Mauro Vecchio

Twitter, la milizia siriana colpisce ancora

Nuova offensiva cibernetica del collettivo hacker Syrian Electronic Army (SEA). Nel mirino č finito l'account cinguettante del colosso Thompson Reuters. Il social network interviene

Roma - Raccolte su Buzzfeed, diverse vignette a sfondo politico sono state rilasciate nel giro di circa mezz'ora dall'account cinguettante di Thomson Reuters, ultima vittima della cybermilizia nota come Syrian Electronic Army (SEA). Il canale Twitter del colosso dei media è finito nelle grinfie del collettivo hacker vicino al regime siriano di Bashar al-Assad, da tempo impegnato in una violenta campagna d'attacco sul social network californiano.

account thompson reuters

Ora tornato alla normalità, l'account in 140 caratteri @ThomsonReuters aveva iniziato a pubblicare una serie di fumetti a criticare il coinvolgimento del governo statunitense nella sanguinosa guerra civile siriana, puntando il dito contro i gruppi di ribellione locale. Una delle vignette rilasciate dal profilo di Thomson Reuters porta un messaggio antisemita contro i cittadini di fede israeliana negli Stati Uniti.
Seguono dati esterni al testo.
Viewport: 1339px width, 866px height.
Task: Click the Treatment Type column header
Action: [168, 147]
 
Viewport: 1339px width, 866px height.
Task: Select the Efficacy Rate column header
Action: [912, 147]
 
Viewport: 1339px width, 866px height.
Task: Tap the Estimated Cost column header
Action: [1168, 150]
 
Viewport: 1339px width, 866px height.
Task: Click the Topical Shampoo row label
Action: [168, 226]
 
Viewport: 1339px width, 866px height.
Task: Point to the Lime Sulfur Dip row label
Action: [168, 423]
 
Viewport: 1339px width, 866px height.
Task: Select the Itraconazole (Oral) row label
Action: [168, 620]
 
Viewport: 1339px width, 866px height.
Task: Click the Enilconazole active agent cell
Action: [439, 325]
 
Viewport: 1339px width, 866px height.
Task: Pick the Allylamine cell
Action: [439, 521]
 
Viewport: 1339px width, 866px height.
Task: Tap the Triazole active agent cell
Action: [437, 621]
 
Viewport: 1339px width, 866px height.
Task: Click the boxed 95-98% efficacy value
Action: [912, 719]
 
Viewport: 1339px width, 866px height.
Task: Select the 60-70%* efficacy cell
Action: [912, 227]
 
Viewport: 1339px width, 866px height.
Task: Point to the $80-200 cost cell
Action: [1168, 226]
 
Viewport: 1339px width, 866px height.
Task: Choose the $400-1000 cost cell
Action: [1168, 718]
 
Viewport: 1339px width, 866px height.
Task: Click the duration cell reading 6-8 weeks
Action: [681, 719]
Di conseguenza, i responsabili della piattaforma di microblogging hanno deciso di sospendere - per la 13esima volta negli ultimi mesi - l'account della milizia SEA, già coinvolta in altri casi d'attacco nei confronti del broadcaster BBC o del quotidiano finanziario Financial Times. Il collettivo pro-Assad ha subito creato una manciata di nuovi profili, minacciando la più violenta offensiva cibernetica in caso di ulteriori chiusure da parte di Twitter. (M.V.)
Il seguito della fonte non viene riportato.